Herr Schmidt hilft Archibald und Ernst Albert dabei sich etwas aus den Pfoten zu saugen
Dienstag, 2. März 2010 13:45
Ein Schriftsteller aus Hessen, den alle nur den Geheimrat nennen, schrieb: “Dichter gleichen Bären, die immer an eignen Pfoten zehren.” Archibald war sehr froh, daß dieser Herr Geheimrat – man sagt, kein anderer Schreiber auf der ganzen Welt habe so viele Buchstaben auf Papier gebannt wie er – tiefes Verständnis für seinen Zustand hatte. Und der war heute in der Tat etwas desolat. Früh schon hatte Archibald sich an Fenster gesetzt, die Sonne schien, die Luft war kalt und klar. Eigentlich ein guter Tag weiter an der Ordnung im Gedankenschrank zu arbeiten. Pustetorte. In Archibalds Kopf sah es aus wie in Nachbars Garten, wo wild durcheinander die Hinterlassenschaften des Orkans, der vorletzte Nacht über die Stadt gefegt war, herumlagen: abgebrochene Äste, Zeitungen, Plastiktüten, Kinderspielzeug und ein paar Dachziegel.
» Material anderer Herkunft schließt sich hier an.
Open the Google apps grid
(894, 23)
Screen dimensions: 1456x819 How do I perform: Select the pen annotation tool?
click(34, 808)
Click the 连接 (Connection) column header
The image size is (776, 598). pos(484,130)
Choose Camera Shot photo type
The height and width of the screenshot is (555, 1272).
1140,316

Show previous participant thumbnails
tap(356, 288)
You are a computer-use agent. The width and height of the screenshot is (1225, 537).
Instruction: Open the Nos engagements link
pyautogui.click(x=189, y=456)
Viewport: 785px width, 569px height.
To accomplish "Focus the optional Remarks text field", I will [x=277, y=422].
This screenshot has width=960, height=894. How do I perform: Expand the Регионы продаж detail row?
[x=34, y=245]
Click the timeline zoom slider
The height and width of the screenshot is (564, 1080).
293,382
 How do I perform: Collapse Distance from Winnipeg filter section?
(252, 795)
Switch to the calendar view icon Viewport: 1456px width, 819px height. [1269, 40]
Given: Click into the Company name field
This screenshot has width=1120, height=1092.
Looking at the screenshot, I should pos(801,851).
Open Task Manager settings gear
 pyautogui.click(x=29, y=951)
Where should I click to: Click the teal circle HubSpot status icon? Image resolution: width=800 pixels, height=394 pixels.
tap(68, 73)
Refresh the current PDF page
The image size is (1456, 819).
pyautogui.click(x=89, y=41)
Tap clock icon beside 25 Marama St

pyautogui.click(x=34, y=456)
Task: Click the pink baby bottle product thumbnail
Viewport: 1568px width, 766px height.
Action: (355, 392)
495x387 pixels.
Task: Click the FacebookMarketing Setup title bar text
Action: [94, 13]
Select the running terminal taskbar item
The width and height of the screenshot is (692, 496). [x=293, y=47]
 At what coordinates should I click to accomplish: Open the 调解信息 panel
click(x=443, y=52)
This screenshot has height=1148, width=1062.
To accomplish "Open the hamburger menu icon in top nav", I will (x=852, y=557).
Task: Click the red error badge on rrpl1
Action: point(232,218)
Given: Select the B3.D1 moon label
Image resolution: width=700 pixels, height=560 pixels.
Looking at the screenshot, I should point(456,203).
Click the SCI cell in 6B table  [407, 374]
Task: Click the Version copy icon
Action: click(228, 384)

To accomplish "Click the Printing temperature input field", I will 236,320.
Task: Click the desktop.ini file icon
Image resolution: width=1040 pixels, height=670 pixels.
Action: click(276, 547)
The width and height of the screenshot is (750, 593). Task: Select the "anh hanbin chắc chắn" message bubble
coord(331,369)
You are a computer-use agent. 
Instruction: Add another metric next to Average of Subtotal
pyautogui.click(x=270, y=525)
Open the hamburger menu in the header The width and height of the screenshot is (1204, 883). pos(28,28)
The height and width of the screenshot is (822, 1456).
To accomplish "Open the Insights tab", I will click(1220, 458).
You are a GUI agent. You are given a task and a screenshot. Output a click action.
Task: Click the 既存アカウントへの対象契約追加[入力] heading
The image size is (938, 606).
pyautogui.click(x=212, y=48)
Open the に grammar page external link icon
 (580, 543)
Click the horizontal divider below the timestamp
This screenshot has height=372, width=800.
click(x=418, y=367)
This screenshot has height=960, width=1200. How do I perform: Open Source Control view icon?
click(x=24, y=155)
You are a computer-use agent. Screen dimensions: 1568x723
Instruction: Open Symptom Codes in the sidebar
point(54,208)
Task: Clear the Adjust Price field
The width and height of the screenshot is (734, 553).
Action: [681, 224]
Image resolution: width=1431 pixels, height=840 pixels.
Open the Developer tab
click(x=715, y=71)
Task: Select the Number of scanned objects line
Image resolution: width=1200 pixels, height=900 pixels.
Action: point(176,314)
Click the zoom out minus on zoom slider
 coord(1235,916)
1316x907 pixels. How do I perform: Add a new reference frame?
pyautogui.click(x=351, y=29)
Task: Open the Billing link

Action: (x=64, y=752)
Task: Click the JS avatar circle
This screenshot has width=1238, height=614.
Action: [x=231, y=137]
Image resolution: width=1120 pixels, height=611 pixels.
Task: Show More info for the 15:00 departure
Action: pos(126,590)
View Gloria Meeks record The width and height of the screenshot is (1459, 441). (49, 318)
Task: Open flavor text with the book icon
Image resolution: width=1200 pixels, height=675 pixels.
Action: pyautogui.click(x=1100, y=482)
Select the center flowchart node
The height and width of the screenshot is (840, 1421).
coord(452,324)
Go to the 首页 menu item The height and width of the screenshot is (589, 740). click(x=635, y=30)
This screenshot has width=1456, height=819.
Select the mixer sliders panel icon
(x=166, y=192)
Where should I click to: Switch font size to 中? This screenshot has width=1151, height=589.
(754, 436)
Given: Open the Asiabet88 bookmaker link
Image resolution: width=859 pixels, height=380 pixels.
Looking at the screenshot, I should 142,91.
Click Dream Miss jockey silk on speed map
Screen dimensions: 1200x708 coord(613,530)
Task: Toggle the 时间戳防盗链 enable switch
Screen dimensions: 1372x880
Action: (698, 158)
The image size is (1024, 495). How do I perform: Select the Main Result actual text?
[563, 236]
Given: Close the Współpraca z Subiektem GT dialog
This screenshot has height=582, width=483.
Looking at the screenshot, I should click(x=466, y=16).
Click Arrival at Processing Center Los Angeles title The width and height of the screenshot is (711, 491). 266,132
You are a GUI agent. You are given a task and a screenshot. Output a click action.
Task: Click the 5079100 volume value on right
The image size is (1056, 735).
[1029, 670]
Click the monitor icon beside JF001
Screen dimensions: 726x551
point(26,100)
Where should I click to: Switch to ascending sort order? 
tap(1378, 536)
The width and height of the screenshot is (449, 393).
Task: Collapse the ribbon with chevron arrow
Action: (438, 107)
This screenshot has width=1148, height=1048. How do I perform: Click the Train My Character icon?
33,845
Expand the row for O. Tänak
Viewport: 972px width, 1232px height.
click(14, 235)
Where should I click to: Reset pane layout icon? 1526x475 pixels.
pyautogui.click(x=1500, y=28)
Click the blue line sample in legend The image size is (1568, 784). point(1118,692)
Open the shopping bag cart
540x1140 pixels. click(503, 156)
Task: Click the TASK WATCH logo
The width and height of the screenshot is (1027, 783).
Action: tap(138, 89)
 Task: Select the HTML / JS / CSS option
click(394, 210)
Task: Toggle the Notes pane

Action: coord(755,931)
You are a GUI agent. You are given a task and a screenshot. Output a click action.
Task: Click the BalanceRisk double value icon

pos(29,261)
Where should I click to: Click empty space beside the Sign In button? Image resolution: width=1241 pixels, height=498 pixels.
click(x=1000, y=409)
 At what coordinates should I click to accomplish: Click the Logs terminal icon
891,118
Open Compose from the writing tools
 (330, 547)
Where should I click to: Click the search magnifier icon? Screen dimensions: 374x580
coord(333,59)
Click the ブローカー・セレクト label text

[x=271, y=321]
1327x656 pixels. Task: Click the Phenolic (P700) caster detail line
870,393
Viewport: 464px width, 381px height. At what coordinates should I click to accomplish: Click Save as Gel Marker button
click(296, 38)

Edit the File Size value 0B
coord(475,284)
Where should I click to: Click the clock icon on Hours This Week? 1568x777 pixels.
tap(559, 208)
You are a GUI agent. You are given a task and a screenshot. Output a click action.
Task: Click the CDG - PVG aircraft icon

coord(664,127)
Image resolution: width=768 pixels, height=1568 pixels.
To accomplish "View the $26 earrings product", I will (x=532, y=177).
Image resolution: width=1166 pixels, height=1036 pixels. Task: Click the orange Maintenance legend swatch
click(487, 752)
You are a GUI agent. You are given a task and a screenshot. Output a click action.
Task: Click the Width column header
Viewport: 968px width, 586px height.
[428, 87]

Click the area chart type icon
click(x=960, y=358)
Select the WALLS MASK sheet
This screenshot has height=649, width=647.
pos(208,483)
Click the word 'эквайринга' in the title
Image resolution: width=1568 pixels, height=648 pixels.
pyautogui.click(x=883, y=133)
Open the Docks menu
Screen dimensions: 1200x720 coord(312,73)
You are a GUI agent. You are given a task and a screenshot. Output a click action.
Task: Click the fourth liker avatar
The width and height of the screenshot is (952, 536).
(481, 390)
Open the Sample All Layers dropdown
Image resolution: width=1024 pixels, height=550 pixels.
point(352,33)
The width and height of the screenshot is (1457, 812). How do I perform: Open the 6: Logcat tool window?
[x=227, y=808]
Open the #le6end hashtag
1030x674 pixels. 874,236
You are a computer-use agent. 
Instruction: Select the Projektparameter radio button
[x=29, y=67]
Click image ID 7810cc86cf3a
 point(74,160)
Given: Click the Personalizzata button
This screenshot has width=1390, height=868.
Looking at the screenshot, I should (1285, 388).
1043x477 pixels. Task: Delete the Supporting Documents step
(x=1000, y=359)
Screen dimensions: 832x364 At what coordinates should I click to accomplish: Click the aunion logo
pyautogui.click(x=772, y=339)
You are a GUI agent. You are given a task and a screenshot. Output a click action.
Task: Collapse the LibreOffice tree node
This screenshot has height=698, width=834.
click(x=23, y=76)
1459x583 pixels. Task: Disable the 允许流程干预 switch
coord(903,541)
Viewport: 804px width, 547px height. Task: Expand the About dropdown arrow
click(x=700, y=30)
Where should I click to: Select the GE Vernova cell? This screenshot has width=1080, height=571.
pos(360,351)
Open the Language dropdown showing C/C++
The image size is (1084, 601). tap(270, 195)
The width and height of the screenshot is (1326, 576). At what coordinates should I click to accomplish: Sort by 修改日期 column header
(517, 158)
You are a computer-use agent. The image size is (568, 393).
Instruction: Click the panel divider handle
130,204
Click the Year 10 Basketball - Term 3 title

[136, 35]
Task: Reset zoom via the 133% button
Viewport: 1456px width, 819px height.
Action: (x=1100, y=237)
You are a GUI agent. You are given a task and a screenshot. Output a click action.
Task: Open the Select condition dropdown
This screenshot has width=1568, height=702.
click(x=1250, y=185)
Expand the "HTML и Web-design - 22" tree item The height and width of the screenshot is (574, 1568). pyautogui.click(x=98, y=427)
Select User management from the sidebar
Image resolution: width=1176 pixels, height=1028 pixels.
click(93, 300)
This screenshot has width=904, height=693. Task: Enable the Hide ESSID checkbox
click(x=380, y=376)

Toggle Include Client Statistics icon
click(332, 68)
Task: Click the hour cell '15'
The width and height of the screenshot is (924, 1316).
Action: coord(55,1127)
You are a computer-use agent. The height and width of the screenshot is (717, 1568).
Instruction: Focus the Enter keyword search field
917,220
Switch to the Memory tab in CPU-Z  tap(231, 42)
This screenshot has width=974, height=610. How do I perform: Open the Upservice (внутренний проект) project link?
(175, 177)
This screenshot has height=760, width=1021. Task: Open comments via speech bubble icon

Das gefiel ihm nicht. Archibald schloß die Augen und er sah unzählige, ineinander verwobene Gedanken, die völlig unsortiert vor seinem Gedankenschrank lagen und nach Einordnung schrieen. Archibald öffnete die Augen. Wo war die Unordnung größer, draußen oder drinnen? Manchmal ist die Welt ein großes Ach und der Himmel fällt einem auf den Kopf. “Sterben – schlafen – vielleicht auch träumen! Ja, da liegts: Was in dem Schlaf für Träume kommen mögen, wenn wir die irdische Verstrickung lösten, das zwingt uns stillzustehn.”, brummte er leise vor sich hin und wußte im selben Moment nicht, welcher Wind ihm diese Worte eines Prinzen aus Dänemark in den Kopf geweht hatte. In einer warmen Höhle, tief im Wald, liegen und schlafen, das war es was Archibald heute wollte und er beschloß, daß der Winterschlaf dieses Jahr doch etwas zu kurz aufgefallen war und die Welt ihm heute gestohlen bleiben könne. Sollen andere hinschauen.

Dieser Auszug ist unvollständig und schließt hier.